Your task — Filter the data for lines with the word "green" and copy those lines.

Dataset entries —
Start of Block
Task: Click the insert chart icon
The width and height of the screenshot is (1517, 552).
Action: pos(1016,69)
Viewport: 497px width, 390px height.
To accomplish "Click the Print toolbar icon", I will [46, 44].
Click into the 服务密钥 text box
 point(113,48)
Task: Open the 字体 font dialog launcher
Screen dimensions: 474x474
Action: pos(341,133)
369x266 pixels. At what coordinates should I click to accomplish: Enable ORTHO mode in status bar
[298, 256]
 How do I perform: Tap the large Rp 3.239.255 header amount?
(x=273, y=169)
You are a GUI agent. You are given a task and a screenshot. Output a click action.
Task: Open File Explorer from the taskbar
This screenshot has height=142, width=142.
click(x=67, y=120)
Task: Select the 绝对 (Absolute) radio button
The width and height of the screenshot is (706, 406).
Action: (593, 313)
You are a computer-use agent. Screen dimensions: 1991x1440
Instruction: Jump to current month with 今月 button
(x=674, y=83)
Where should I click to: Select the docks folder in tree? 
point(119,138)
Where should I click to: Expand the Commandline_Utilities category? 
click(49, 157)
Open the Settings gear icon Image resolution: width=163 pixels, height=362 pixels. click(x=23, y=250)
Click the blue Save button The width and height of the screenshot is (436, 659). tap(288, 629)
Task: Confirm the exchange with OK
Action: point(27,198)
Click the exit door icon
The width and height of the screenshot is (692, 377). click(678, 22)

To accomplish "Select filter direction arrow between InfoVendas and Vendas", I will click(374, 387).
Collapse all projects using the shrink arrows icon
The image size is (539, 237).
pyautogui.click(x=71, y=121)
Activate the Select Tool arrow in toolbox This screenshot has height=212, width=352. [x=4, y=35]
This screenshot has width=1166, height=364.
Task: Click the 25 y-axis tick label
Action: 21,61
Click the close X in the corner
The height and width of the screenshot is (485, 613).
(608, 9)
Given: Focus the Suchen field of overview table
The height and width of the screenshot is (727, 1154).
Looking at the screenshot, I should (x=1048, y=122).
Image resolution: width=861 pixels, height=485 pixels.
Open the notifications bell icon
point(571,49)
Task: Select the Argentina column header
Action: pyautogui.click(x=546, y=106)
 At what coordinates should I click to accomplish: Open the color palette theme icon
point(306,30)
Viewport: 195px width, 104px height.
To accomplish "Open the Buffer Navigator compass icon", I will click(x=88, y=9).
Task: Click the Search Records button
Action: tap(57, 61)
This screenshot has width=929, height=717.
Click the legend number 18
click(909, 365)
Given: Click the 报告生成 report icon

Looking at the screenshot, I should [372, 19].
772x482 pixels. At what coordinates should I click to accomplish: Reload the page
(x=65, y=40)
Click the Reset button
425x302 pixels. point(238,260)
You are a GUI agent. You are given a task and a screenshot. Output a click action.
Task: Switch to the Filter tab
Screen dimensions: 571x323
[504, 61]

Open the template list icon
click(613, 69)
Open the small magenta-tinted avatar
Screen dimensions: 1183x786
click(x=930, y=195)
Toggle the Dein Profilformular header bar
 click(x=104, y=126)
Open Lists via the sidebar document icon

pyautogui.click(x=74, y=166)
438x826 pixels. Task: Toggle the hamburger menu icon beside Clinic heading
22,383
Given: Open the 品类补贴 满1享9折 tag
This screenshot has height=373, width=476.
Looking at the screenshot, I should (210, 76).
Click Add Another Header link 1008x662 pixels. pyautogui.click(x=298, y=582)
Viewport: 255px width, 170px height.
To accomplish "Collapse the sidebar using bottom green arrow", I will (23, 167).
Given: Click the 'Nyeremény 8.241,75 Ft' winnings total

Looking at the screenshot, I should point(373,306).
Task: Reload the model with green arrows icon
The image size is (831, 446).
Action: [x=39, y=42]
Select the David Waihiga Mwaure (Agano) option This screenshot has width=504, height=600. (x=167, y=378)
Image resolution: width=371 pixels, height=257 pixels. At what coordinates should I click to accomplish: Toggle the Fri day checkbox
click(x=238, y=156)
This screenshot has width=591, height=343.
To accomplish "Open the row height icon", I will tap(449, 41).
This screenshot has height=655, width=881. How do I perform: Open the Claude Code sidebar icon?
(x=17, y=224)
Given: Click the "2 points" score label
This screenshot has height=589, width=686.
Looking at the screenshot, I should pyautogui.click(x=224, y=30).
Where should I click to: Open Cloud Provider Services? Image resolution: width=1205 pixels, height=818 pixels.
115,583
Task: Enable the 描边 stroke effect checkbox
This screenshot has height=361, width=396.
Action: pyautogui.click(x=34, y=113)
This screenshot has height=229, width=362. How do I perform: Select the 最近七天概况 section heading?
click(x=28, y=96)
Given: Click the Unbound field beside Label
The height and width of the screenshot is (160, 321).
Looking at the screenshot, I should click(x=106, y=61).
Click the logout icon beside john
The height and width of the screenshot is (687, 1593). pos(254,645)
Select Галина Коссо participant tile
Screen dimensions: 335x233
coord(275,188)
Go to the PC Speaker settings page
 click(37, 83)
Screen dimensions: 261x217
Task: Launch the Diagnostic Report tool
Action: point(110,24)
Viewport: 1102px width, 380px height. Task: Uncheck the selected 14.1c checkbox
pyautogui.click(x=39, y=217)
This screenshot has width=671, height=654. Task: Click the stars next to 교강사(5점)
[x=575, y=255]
End of Block
Written response —
To accomplish "Collapse the sidebar using bottom green arrow", I will (23, 167).
Task: Reload the model with green arrows icon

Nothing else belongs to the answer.